### Текст упражнения:
Русскому читателю о литовском поэте

Ионас Ланкутис, Поэтический мир Юстинаса Марцинкявичюса, «Советский писатель», М. 1980, 248 стр. Перевод с литовского Б. Залесской.

Место, которое занимает творчество Юстинаса Марцинкявичюса в современной советской поэзии, столь значительно, интерес к нему всесоюзного читателя столь велик, что монографическая работа Й. Ланкутиса, естественно, встретит дружеское внимание нашей литературной общественности. Тем более, что исследование это касается не только всех ипостасей творчества художника – лирики, прозы, поэм и драматических поэм, – но и ставит это творчество в широкий контекст исканий, размышлений, завоеваний всей современной литовской литературы.

Художник одной из братских республик Советского Союза утверждается в сознании русского читателя по-разному. И если речь идет о поэте, то тут особенно возрастает значение тех, кто воссоздает на русском языке иноязычное произведение. В этом смысле Ю. Марцинкявичюсу «повезло», потому что в лице двух хороших русских поэтов – А. Межирова и Д. Самойлова – он обрел переводчиков, до самой глубины проникших в замысел собрата, сделавших фактом всей советской литературы самые значительные поэмы и драматические поэмы литовского мастера. Кстати, «повезло» и автору книги о литовском поэте. Я имею в виду высокое качество перевода Б. Залесской.

### Раздел данных:

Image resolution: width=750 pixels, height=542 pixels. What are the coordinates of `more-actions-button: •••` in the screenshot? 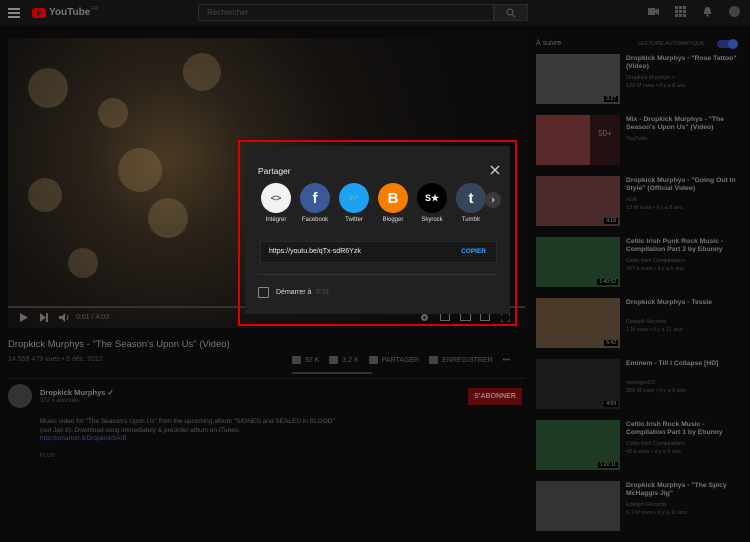 It's located at (506, 360).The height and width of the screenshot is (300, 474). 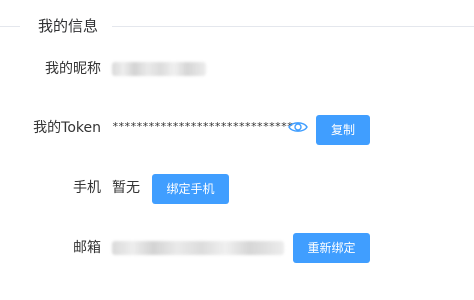 I want to click on section-divider-right, so click(x=293, y=26).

### Рабочее задание A:
Перепечатайте из текста о книге Й. Ланкутиса отрывок от «Место, которое занимает» до «современной литовской литературы.» включительно.
### Рабочее задание B:
Почему, согласно тексту о книге Й. Ланкутиса, Ю. Марцинкявичюсу «повезло» с русскими переводами?
### Рабочее задание C:
Кто, по данным текста о книге Й. Ланкутиса, перевел эту книгу с литовского?

### Решение задания A:
Место, которое занимает творчество Юстинаса Марцинкявичюса в современной советской поэзии, столь значительно, интерес к нему всесоюзного читателя столь велик, что монографическая работа Й. Ланкутиса, естественно, встретит дружеское внимание нашей литературной общественности. Тем более, что исследование это касается не только всех ипостасей творчества художника – лирики, прозы, поэм и драматических поэм, – но и ставит это творчество в широкий контекст исканий, размышлений, завоеваний всей современной литовской литературы.

### Решение задания B:
Переводами его произведений занялись два хороших русских поэта, А. Межиров и Д. Самойлов. Они до самой глубины проникли в замысел собрата и сделали самые значительные поэмы и драматические поэмы литовского мастера фактом всей советской литературы.

### Решение задания C:
Б. Залесская.